Anonymous Anonymous wrote:

LOL, have you seen the Cartoon Network Clone Wars? I think it was better than Ep.III. It actually made anakin into less of a whiny bitch. Padme is still annoying, but you get to see how bad-ass yoda, and the jedi-shaft really are. But I do agree on most of your points. Except the fact that Lucas wrote dialogue. What movie were you watching, sweety? The best scene between Ani and Padme was when he was jacking up the temple, and she was looking out from her apt., while he looks to her apt. It was the most moving moment between them, and it didn't have any lines, and they weren't even in the same rooM!

Sun Jun 19, 07:28:00 PM EDT  
Blogger c.Jay Wrong wrote:

Yeah, I have heard many good things about Clone Wars, and I believe I will have to gank the whole deal from a friend and sit down to watch it, sometime this summer.

Oh, George Lucas did write the script for Revenge, as well as for Phantom and Attack; he's accreditted with the whole screenplay. Which is why the dialogue in the New Trilogy is always so markedly horrid. Sad, but true.

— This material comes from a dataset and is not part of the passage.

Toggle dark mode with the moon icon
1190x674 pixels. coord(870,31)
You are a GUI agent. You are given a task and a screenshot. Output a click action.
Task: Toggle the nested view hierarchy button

That scene was probably the only point in the entirety of the movie that made me give any sort of fuck about Padme and Anakin as a couple—it was surprisingly well done. And, thank God, too, because something had to counterbalance that other balcony scene with those two, with the exchange of dialogue that went something akin to: "I love you"; "I love you, more"; "I love you, more"; "No, I love you more"; "No, I love yo-o-o-ou, times infinity"; "I love you, times infinity, plus one!"